- _Document passage_
-------

Solving a recurrence relation using Z transform


The calculation of the $Z$ transform above is not correct. For example, the equation $$ Z[T(n)-n]=\frac{Z[T(n)]}{z^{n}} $$ is not correct. Instead, you have $$ Z[T(n)-n] = Z[T(n)] - Z[n] = Z[T(n)] - \frac{z}{(1-z)^2} $$ which, when substituted into $$Z[T(n)]=Z[T(n)-n]+\frac{z}{(z-1)^{2}}$$ results in the trivial $$ Z[T(n)]=Z[T(n)]. $$ To obtain a nontrivial equation for $Z[T(n)]$, you have to first express the $Z$ transforms of $T(\lfloor n/4 \rfloor)$ and $T(\lfloor 3n/4 \rfloor)$ in terms of the $Z$ transform of $T(n)$ (taking $T(n)$ here to be an arbitrary sequence), and then use the recurrence to express $Z[T(n)]$ in terms of the $Z$ transforms of $T(\lfloor n/4 \rfloor)$ and $T(\lfloor 3n/4 \rfloor)$, also taking into account the initial values $T(1)=T(2)=T(3)=1$. Although it is possible to do this, the expressions that result are rather complex, so it would be difficult to solve this problem directly using the $Z$ transform.

Using a result of S. Roura ("An improved master theorem for divide-and-conquer recurrences", S. Roura, 1997) it is possible to show that $$ T(n)\sim C_0 n \ln n, \qquad \text{where } C_0=-(\frac 14 \ln \frac 14+\frac 34 \ln \frac 34)^{-1} \approx 1.77829895. $$ Also, a generalized form of the recurrence for $T(n)$ is analyzed by Drmota and Szpankowski in "A master theorem for discrete divide and conquer recurrences", 2011. Their Theorem 2.1 also shows in this case that $T(n)\sim Cn\ln n$ for some constant $C$.

-------

- _Dataset extract_
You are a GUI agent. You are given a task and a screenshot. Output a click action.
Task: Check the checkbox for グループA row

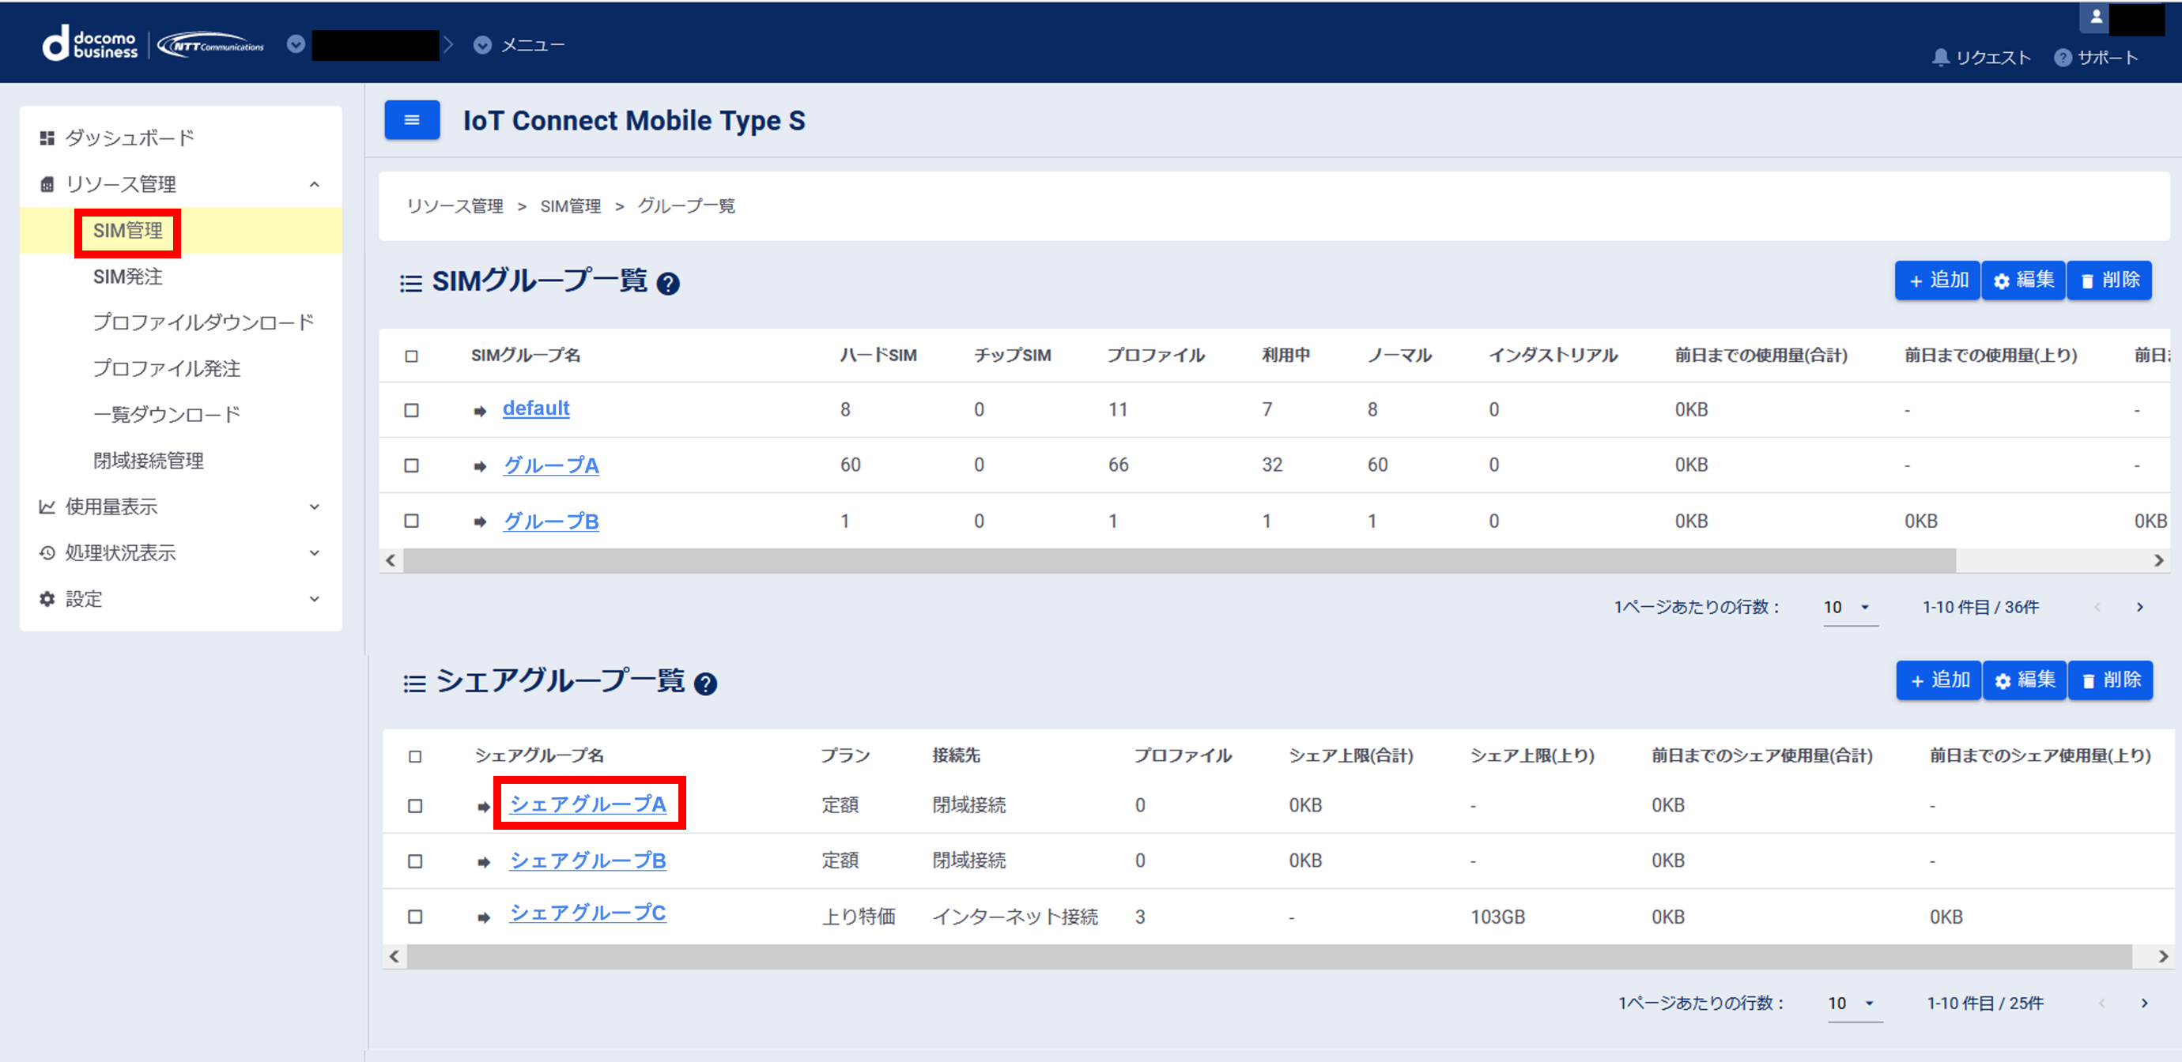(x=412, y=465)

-------

- _Stated goal_
From the passage on the Z transform, pull out the text between "Using a result" and "some constant $C$.", inclusive.

- _Answer to this exercise_
Using a result of S. Roura ("An improved master theorem for divide-and-conquer recurrences", S. Roura, 1997) it is possible to show that $$ T(n)\sim C_0 n \ln n, \qquad \text{where } C_0=-(\frac 14 \ln \frac 14+\frac 34 \ln \frac 34)^{-1} \approx 1.77829895. $$ Also, a generalized form of the recurrence for $T(n)$ is analyzed by Drmota and Szpankowski in "A master theorem for discrete divide and conquer recurrences", 2011. Their Theorem 2.1 also shows in this case that $T(n)\sim Cn\ln n$ for some constant $C$.